__PROBLEMA PROPOSTO 1__: Indique se cada afirmação a seguir está de acordo com o texto sobre a exposição Terra-Palavras, respondendo sim ou não e citando literalmente as palavras do texto que decidem a questão: (a) a entrada na exposição é gratuita; (b) aos sábados, a visitação ocorre das 13h às 19h; (c) a publicação contou com o apoio da Holt/Smithson Foundation.

__TEXTO FORNECIDO__:
>>>

TERRA-PALAVRAS


org. Antônio Ewbank e Wallace V. Masuko



[versão em inglês]

abertura da exposição e lançamento de
ROBERT SMITHSON: ARTFORUM 1966-73

6 de maio de 2023, 11h às 19h


A publicação foi feita com o apoio da Holt/Smithson Foundation e da cmb
A compra da publicação pode ser feita na exposição, ou pela
Editora Ébria


visitação 06.05 - 05.08.23
quarta a sexta, das 13h às 19h
sábados das 11h às 19h

entrada gratuita


travessa dona paula, 120
são paulo - sp
      



TERRA-PALAVRAS


Há cinquenta ou sessenta anos os leitores de Robert Smithson não eram tão numerosos. Tampouco, as leituras de sua obra pelo mundo afora. Quando comecei a traduzir seus escritos, como quem busca “o verdadeiro modo de ler um texto”, queria me afastar da vertigem dos números. Hoje, pelo simples fato de serem tantas as interpretações disponíveis, faz sentido duvidarmos que se possa acrescentar à sua obra novas camadas de entendimento. Mas essa dúvida abstrata, como indica o próprio artista, persiste apenas se ignorarmos o cunho material de sua linguagem escultórica. Smithson afirma que a escrita deve gerar ideias na matéria, e não o contrário. Por essa razão, a tradução aqui apresentada sugere ela mesma o uso de uma palavra justa – “matéria-impressa”. É um pouco desconcertante perceber que sua linguagem não é propriamente feita de ideias. Também ela consta de vários objetos e ações, de analogias e imagens espelhadas. As propriedades físicas da linguagem e dos materiais raramente são expressas de modo discreto. Talvez devêssemos levar a sério suas palavras, lidar com o peso e as dimensões de cada sentença. Assim, não custa nada imaginarmos tal processo (gráfico) de multiplicação da matéria-impressa no espaço e no tempo: montes de línguas ou pilhas de linguagem literalmente se acumulando no labirinto de corredores e prateleiras de uma infindável biblioteca de Babel. Este volume decerto ficaria bem guardado, dentro do universo de Borges, naquela região agreste onde se repudia o supersticioso e vão costume de procurar sentido nos livros. Os livros nada significam em si mesmos.

<<<

__LINHAS DISPONÍVEIS__:

>>>

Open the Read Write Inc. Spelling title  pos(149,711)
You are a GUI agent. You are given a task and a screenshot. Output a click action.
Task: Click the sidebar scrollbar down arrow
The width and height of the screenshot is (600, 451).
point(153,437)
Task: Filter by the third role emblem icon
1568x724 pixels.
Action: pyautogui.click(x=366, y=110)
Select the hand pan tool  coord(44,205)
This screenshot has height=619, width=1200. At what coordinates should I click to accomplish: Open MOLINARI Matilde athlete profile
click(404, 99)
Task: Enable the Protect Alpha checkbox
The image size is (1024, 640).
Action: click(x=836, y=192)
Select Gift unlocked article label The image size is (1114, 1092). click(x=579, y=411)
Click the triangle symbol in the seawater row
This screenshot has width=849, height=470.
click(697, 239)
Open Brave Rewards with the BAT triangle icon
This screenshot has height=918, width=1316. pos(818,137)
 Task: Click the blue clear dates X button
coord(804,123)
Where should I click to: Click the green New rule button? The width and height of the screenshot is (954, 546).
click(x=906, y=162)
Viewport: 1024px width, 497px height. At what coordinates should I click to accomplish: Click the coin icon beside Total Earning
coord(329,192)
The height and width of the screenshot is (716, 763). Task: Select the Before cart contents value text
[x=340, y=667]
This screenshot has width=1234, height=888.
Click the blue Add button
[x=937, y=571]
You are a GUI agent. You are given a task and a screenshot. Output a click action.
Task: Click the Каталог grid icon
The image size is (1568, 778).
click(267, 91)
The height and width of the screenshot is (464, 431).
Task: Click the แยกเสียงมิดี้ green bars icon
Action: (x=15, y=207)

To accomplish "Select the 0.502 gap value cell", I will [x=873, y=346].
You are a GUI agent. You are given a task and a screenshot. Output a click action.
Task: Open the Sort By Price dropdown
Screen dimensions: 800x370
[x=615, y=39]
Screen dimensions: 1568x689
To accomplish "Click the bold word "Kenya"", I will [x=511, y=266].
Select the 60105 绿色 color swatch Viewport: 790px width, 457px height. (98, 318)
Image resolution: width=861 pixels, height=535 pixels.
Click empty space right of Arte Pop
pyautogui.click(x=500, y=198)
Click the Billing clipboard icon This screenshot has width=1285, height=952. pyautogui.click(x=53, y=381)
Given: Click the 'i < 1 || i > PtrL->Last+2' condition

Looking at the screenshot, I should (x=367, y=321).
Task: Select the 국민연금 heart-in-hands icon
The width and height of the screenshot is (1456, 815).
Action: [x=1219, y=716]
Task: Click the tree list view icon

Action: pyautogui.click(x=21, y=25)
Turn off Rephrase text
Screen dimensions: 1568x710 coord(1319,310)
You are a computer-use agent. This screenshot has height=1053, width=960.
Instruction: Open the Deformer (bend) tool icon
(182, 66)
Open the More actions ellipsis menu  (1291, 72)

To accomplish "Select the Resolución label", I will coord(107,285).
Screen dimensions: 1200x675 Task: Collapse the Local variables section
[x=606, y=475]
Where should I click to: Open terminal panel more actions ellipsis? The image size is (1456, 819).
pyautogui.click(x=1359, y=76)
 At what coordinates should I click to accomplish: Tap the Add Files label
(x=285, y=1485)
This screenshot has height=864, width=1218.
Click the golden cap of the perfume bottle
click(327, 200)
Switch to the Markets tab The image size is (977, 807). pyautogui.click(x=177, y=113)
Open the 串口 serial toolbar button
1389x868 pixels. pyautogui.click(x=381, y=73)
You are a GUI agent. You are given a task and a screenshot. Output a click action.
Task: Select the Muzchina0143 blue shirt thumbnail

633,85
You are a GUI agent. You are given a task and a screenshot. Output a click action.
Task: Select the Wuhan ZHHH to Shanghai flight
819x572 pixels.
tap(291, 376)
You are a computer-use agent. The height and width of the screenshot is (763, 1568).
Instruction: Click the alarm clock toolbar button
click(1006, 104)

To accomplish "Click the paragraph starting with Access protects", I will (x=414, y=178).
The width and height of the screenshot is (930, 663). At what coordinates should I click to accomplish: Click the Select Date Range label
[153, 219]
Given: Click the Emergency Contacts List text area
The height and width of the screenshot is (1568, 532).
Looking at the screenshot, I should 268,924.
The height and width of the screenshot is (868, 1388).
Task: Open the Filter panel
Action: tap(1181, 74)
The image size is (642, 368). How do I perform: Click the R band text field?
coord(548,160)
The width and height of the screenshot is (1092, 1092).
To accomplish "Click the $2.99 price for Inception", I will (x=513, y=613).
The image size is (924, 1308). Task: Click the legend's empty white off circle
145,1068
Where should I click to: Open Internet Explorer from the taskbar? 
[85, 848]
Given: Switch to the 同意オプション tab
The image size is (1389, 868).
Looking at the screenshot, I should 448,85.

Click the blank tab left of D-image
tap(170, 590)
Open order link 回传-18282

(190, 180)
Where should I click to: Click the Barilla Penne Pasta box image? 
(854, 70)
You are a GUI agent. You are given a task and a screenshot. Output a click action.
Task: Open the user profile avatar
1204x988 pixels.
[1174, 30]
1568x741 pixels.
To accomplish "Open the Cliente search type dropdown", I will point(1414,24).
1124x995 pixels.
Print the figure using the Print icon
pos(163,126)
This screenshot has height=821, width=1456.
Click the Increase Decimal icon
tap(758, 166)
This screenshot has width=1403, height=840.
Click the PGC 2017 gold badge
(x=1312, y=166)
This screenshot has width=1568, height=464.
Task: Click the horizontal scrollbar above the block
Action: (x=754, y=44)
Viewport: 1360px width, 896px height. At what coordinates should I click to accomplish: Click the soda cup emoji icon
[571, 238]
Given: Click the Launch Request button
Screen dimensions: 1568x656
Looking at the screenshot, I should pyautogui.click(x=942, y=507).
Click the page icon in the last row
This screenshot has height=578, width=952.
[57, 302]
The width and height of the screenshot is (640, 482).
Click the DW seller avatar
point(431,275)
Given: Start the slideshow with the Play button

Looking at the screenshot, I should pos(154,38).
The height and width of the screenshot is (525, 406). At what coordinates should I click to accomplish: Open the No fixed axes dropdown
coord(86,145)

<<<

__PROBLEMA PROPOSTO 2__: Converta em tabela Markdown as linhas apresentadas após o texto, da linha que contém "Select the hand" até a linha que contém "[x=937, y=571]", ambas incluídas, omitindo as linhas em branco. Utilize as colunas Número, com a numeração sequencial, e Conteúdo, com a respectiva linha.

__RESPOSTA COMPLETA 1__:
(a) Sim: "entrada gratuita".
(b) Não: "sábados das 11h às 19h".
(c) Sim: "A publicação foi feita com o apoio da Holt/Smithson Foundation e da cmb".

__RESPOSTA COMPLETA 2__:
| Número | Conteúdo |
|---|---|
| 1 | Select the hand pan tool  coord(44,205) |
| 2 | This screenshot has height=619, width=1200. At what coordinates should I click to accomplish: Open MOLINARI Matilde athlete profile |
| 3 | click(404, 99) |
| 4 | Task: Enable the Protect Alpha checkbox |
| 5 | The image size is (1024, 640). |
| 6 | Action: click(x=836, y=192) |
| 7 | Select Gift unlocked article label The image size is (1114, 1092). click(x=579, y=411) |
| 8 | Click the triangle symbol in the seawater row |
| 9 | This screenshot has width=849, height=470. |
| 10 | click(697, 239) |
| 11 | Open Brave Rewards with the BAT triangle icon |
| 12 | This screenshot has height=918, width=1316. pos(818,137) |
| 13 |  Task: Click the blue clear dates X button |
| 14 | coord(804,123) |
| 15 | Where should I click to: Click the green New rule button? The width and height of the screenshot is (954, 546). |
| 16 | click(x=906, y=162) |
| 17 | Viewport: 1024px width, 497px height. At what coordinates should I click to accomplish: Click the coin icon beside Total Earning |
| 18 | coord(329,192) |
| 19 | The height and width of the screenshot is (716, 763). Task: Select the Before cart contents value text |
| 20 | [x=340, y=667] |
| 21 | This screenshot has width=1234, height=888. |
| 22 | Click the blue Add button |
| 23 | [x=937, y=571] |